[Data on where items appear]
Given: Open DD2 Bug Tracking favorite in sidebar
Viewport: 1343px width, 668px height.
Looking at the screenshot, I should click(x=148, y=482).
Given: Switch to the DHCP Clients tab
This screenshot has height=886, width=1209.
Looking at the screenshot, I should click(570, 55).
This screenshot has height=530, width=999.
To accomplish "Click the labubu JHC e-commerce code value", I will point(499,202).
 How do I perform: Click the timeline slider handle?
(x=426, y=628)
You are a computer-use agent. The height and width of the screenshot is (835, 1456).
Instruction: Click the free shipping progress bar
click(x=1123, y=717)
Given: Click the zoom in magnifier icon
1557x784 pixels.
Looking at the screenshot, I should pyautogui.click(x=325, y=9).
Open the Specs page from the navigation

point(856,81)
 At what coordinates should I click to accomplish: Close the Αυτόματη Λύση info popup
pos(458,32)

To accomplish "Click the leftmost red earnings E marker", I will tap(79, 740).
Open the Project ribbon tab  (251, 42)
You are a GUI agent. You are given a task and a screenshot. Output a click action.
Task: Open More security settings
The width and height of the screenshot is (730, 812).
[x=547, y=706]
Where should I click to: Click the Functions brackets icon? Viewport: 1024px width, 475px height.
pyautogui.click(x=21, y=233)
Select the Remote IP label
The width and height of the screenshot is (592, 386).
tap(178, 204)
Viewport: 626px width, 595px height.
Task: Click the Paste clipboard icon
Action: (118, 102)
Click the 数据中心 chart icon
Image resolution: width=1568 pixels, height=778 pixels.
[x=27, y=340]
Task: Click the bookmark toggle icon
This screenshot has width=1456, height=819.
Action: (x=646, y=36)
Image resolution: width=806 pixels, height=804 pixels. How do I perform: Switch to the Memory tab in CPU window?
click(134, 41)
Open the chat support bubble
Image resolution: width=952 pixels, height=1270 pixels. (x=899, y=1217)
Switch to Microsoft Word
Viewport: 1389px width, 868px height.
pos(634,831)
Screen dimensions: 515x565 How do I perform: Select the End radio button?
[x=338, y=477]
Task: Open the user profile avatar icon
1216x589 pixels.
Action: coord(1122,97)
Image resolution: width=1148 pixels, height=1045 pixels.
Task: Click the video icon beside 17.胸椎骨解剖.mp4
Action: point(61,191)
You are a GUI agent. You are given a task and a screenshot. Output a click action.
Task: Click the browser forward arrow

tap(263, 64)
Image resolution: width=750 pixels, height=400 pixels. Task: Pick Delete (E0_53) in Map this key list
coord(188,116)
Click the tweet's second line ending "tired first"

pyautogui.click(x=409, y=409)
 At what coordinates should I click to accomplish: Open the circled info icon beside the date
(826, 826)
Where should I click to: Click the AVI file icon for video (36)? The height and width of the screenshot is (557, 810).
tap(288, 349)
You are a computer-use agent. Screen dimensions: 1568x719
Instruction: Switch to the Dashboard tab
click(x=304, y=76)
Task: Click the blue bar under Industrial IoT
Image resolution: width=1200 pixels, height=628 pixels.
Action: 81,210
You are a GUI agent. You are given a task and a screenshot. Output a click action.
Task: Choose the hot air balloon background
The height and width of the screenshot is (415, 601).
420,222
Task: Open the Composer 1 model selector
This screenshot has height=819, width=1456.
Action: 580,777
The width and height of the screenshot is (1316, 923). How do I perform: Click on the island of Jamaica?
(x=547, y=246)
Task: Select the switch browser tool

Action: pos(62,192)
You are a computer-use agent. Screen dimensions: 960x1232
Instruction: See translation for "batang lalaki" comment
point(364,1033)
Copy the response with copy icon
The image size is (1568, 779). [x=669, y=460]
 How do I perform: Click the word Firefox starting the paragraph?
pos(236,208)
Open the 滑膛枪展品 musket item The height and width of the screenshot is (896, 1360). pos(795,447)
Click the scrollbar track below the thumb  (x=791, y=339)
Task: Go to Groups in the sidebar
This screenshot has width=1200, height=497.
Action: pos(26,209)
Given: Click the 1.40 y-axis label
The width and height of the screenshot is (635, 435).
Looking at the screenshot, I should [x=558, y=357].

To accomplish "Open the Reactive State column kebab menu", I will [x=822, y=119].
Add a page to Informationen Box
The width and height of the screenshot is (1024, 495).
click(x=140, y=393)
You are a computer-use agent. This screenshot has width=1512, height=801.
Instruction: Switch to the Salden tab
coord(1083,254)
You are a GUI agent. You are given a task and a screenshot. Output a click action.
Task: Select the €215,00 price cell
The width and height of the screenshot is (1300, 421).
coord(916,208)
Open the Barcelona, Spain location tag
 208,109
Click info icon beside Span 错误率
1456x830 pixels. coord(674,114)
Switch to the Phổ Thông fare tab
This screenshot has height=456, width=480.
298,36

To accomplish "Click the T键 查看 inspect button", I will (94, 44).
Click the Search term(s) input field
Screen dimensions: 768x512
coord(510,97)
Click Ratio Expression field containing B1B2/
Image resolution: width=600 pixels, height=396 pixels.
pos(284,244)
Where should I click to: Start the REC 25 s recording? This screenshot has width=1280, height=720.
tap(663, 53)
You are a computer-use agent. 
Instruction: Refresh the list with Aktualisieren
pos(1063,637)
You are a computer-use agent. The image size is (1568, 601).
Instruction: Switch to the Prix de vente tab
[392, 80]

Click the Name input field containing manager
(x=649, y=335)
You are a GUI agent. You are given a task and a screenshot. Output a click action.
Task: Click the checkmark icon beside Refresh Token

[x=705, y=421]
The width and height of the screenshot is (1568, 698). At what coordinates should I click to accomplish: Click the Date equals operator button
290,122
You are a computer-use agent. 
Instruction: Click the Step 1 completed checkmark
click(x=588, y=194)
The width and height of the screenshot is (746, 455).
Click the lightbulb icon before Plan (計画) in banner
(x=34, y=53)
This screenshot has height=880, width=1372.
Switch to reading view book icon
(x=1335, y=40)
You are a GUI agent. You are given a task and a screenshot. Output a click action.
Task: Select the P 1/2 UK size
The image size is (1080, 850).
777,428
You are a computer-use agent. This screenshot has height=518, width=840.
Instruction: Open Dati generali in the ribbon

= Directive =
Swap every "computer-use agent" in the data above for "desktop agent" and write the whole data out again, changing nothing else.

= Reply to the exercise =
Given: Open DD2 Bug Tracking favorite in sidebar
Viewport: 1343px width, 668px height.
Looking at the screenshot, I should click(x=148, y=482).
Given: Switch to the DHCP Clients tab
This screenshot has height=886, width=1209.
Looking at the screenshot, I should click(570, 55).
This screenshot has height=530, width=999.
To accomplish "Click the labubu JHC e-commerce code value", I will point(499,202).
 How do I perform: Click the timeline slider handle?
(x=426, y=628)
You are a desktop agent. The height and width of the screenshot is (835, 1456).
Instruction: Click the free shipping progress bar
click(x=1123, y=717)
Given: Click the zoom in magnifier icon
1557x784 pixels.
Looking at the screenshot, I should pyautogui.click(x=325, y=9).
Open the Specs page from the navigation

point(856,81)
 At what coordinates should I click to accomplish: Close the Αυτόματη Λύση info popup
pos(458,32)

To accomplish "Click the leftmost red earnings E marker", I will tap(79, 740).
Open the Project ribbon tab  (251, 42)
You are a GUI agent. You are given a task and a screenshot. Output a click action.
Task: Open More security settings
The width and height of the screenshot is (730, 812).
[x=547, y=706]
Where should I click to: Click the Functions brackets icon? Viewport: 1024px width, 475px height.
pyautogui.click(x=21, y=233)
Select the Remote IP label
The width and height of the screenshot is (592, 386).
tap(178, 204)
Viewport: 626px width, 595px height.
Task: Click the Paste clipboard icon
Action: (118, 102)
Click the 数据中心 chart icon
Image resolution: width=1568 pixels, height=778 pixels.
[x=27, y=340]
Task: Click the bookmark toggle icon
This screenshot has width=1456, height=819.
Action: (x=646, y=36)
Image resolution: width=806 pixels, height=804 pixels. How do I perform: Switch to the Memory tab in CPU window?
click(134, 41)
Open the chat support bubble
Image resolution: width=952 pixels, height=1270 pixels. (x=899, y=1217)
Switch to Microsoft Word
Viewport: 1389px width, 868px height.
pos(634,831)
Screen dimensions: 515x565 How do I perform: Select the End radio button?
[x=338, y=477]
Task: Open the user profile avatar icon
1216x589 pixels.
Action: coord(1122,97)
Image resolution: width=1148 pixels, height=1045 pixels.
Task: Click the video icon beside 17.胸椎骨解剖.mp4
Action: point(61,191)
You are a GUI agent. You are given a task and a screenshot. Output a click action.
Task: Click the browser forward arrow

tap(263, 64)
Image resolution: width=750 pixels, height=400 pixels. Task: Pick Delete (E0_53) in Map this key list
coord(188,116)
Click the tweet's second line ending "tired first"

pyautogui.click(x=409, y=409)
 At what coordinates should I click to accomplish: Open the circled info icon beside the date
(826, 826)
Where should I click to: Click the AVI file icon for video (36)? The height and width of the screenshot is (557, 810).
tap(288, 349)
You are a desktop agent. Screen dimensions: 1568x719
Instruction: Switch to the Dashboard tab
click(x=304, y=76)
Task: Click the blue bar under Industrial IoT
Image resolution: width=1200 pixels, height=628 pixels.
Action: 81,210
You are a GUI agent. You are given a task and a screenshot. Output a click action.
Task: Choose the hot air balloon background
The height and width of the screenshot is (415, 601).
420,222
Task: Open the Composer 1 model selector
This screenshot has height=819, width=1456.
Action: 580,777
The width and height of the screenshot is (1316, 923). How do I perform: Click on the island of Jamaica?
(x=547, y=246)
Task: Select the switch browser tool

Action: pos(62,192)
You are a desktop agent. Screen dimensions: 960x1232
Instruction: See translation for "batang lalaki" comment
point(364,1033)
Copy the response with copy icon
The image size is (1568, 779). [x=669, y=460]
 How do I perform: Click the word Firefox starting the paragraph?
pos(236,208)
Open the 滑膛枪展品 musket item The height and width of the screenshot is (896, 1360). pos(795,447)
Click the scrollbar track below the thumb  (x=791, y=339)
Task: Go to Groups in the sidebar
This screenshot has width=1200, height=497.
Action: pos(26,209)
Given: Click the 1.40 y-axis label
The width and height of the screenshot is (635, 435).
Looking at the screenshot, I should [x=558, y=357].

To accomplish "Open the Reactive State column kebab menu", I will [x=822, y=119].
Add a page to Informationen Box
The width and height of the screenshot is (1024, 495).
click(x=140, y=393)
You are a desktop agent. This screenshot has width=1512, height=801.
Instruction: Switch to the Salden tab
coord(1083,254)
You are a GUI agent. You are given a task and a screenshot. Output a click action.
Task: Select the €215,00 price cell
The width and height of the screenshot is (1300, 421).
coord(916,208)
Open the Barcelona, Spain location tag
 208,109
Click info icon beside Span 错误率
1456x830 pixels. coord(674,114)
Switch to the Phổ Thông fare tab
This screenshot has height=456, width=480.
298,36

To accomplish "Click the T键 查看 inspect button", I will (94, 44).
Click the Search term(s) input field
Screen dimensions: 768x512
coord(510,97)
Click Ratio Expression field containing B1B2/
Image resolution: width=600 pixels, height=396 pixels.
pos(284,244)
Where should I click to: Start the REC 25 s recording? This screenshot has width=1280, height=720.
tap(663, 53)
You are a desktop agent. 
Instruction: Refresh the list with Aktualisieren
pos(1063,637)
You are a desktop agent. The image size is (1568, 601).
Instruction: Switch to the Prix de vente tab
[392, 80]

Click the Name input field containing manager
(x=649, y=335)
You are a GUI agent. You are given a task and a screenshot. Output a click action.
Task: Click the checkmark icon beside Refresh Token

[x=705, y=421]
The width and height of the screenshot is (1568, 698). At what coordinates should I click to accomplish: Click the Date equals operator button
290,122
You are a desktop agent. 
Instruction: Click the Step 1 completed checkmark
click(x=588, y=194)
The width and height of the screenshot is (746, 455).
Click the lightbulb icon before Plan (計画) in banner
(x=34, y=53)
This screenshot has height=880, width=1372.
Switch to reading view book icon
(x=1335, y=40)
You are a GUI agent. You are given a task and a screenshot. Output a click action.
Task: Select the P 1/2 UK size
The image size is (1080, 850).
777,428
You are a desktop agent. This screenshot has height=518, width=840.
Instruction: Open Dati generali in the ribbon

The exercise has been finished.